Return all lines of the data in which the string "logo" occurs.

Input material START

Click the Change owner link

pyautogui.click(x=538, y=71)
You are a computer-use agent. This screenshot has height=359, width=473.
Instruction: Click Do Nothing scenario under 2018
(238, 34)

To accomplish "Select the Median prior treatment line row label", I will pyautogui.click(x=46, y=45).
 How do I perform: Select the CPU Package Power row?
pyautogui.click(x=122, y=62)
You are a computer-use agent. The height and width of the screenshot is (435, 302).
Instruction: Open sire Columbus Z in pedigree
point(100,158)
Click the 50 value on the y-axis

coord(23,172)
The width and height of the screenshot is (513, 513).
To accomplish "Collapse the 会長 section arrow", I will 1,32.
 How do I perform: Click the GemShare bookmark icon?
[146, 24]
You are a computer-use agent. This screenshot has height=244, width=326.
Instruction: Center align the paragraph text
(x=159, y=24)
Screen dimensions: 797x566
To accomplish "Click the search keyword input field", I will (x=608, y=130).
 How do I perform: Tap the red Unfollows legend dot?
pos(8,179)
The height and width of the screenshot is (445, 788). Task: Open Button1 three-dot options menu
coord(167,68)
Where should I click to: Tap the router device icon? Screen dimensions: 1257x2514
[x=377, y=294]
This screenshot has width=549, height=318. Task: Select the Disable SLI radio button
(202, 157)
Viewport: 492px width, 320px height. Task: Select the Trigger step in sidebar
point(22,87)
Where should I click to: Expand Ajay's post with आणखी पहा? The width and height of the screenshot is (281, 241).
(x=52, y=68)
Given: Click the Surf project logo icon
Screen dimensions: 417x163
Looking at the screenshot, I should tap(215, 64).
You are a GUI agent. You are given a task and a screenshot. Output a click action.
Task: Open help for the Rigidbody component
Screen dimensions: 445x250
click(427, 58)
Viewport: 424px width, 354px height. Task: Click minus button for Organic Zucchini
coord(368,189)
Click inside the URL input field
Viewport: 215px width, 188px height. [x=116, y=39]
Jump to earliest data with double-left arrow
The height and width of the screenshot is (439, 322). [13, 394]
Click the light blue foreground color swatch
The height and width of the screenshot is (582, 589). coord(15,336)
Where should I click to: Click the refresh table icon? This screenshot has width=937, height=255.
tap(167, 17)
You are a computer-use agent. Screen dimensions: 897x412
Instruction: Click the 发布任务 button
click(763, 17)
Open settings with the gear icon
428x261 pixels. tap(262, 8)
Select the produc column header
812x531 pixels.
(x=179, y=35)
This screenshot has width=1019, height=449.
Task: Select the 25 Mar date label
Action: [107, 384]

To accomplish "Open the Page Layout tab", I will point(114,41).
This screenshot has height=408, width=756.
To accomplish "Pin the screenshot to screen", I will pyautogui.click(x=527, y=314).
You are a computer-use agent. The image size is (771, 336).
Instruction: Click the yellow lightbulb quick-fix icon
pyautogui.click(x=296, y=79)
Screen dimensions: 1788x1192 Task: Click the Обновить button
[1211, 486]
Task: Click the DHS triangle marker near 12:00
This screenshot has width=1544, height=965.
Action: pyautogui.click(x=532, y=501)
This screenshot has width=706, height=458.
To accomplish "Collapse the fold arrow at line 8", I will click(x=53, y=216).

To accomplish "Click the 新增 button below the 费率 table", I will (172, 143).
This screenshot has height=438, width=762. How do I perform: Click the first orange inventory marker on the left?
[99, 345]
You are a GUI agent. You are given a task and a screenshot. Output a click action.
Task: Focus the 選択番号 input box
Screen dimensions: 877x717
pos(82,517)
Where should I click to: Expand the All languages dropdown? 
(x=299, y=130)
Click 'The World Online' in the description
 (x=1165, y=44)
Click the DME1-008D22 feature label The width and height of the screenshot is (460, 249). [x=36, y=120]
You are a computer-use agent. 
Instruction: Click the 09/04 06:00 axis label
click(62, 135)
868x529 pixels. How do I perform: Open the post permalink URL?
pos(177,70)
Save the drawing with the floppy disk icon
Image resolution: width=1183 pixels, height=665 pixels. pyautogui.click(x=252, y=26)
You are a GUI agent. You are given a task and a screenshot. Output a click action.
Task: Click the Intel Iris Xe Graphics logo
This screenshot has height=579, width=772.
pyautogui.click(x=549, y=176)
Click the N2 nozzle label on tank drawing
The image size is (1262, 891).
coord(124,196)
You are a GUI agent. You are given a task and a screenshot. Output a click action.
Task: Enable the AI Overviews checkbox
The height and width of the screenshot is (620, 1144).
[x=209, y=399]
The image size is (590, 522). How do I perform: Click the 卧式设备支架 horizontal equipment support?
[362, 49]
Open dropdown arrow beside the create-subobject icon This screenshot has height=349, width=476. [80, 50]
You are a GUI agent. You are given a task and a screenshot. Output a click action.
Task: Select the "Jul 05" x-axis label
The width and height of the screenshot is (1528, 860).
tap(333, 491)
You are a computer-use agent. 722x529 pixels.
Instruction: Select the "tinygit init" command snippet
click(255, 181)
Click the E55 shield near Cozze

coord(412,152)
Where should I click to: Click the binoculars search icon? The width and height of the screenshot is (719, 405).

Input material END

Completed task:
Given: Click the Surf project logo icon
Task: Click the Intel Iris Xe Graphics logo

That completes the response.